Airway remodeling and inflammation in symptomatic infants with reversible airflow obstruction

Rationale: We hypothesized that the epithelial reticular basement membrane (RBM) thickening and eosinophilic inflammation characteristic of asthma would be present in symptomatic infants with reversible airflow obstruction. Methods: RBM thickness and numbers of inflammatory cells were determined in ultrathin sections of endobronchial biopsies obtained from 53 infants during clinical bronchoscopy for severe wheeze and/or cough.

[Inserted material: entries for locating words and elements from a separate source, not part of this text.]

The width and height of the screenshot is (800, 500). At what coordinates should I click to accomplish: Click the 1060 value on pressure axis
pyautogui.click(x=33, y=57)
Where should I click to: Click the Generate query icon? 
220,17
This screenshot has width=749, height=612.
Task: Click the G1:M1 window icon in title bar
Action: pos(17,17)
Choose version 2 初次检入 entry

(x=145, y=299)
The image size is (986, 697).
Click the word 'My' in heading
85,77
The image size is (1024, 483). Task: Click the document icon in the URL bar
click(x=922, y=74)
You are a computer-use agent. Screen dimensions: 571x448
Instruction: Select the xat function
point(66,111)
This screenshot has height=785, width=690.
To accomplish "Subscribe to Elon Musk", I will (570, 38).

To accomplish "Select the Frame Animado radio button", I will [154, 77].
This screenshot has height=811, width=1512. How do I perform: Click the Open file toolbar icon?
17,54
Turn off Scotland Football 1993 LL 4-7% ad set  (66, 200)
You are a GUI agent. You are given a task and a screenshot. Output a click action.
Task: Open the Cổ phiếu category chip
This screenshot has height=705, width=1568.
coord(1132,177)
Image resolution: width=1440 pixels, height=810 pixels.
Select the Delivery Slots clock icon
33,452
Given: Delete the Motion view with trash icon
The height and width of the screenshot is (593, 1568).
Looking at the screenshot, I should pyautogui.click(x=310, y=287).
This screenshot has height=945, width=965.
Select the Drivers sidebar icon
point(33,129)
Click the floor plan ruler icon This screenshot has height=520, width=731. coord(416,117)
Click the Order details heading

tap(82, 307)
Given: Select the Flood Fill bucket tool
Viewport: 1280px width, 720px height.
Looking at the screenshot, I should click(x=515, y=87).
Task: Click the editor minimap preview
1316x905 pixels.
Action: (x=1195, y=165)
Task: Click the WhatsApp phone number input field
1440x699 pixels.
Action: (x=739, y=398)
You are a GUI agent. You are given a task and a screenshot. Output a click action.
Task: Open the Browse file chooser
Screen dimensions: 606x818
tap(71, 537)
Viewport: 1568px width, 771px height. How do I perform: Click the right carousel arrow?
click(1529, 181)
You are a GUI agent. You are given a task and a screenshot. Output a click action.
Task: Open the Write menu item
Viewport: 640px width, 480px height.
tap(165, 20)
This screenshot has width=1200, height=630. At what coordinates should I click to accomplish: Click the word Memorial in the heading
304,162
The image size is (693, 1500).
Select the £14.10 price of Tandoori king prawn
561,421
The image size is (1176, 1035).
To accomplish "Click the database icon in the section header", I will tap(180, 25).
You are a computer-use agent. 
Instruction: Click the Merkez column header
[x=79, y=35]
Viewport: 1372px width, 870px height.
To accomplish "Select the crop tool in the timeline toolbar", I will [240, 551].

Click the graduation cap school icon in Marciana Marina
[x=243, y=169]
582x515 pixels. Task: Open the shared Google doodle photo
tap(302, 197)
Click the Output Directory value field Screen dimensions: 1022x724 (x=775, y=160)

Group A: 16 infants with a median age of 12 months (range 3.4–26 months), with decreased specific airway conductance (sGaw) and bronchodilator reversibility; Group B: 22 infants with a median age of 12.4 months (5.1–25.9 months), with decreased sGaw but without bronchodilator reversibility; and Group C: 15 infants with a median age of 11.5 months (3.4–24.3 months) with normal sGaw. Additional comparisons were made with the following groups. Group D: 17 children, median age 10.3 years (6–16 years), with difficult asthma; Group E: 10 pediatric control subjects without asthma, median age 10 years (6–16 years); and Group F: nine adult normal, healthy control subjects, median age 27 years (21–42 years). Main Results: There were no significant differences in RBM thickness or inflammatory cell number between the infant groups. RBM thickness was similar in the infants and Groups E and F. However, the RBM in all infant groups (Group A: median 4.3 µm [range 2.8–9.2 µm]; Group B: median 4.15 µm [range 2.7–5.8 µm]; Group C: median 3.8 µm [range 2.7–5.5 µm]) was significantly less thick than that in the older children with asthma (Group D: median 8.3 µm [range 5.3–12.7 µm]; p <0.001). Conclusion: RBM thickening and the eosinophilic inflammation characteristic of asthma in older children and adults are not present in symptomatic infants with reversible airflow obstruction, even in the presence of atopy.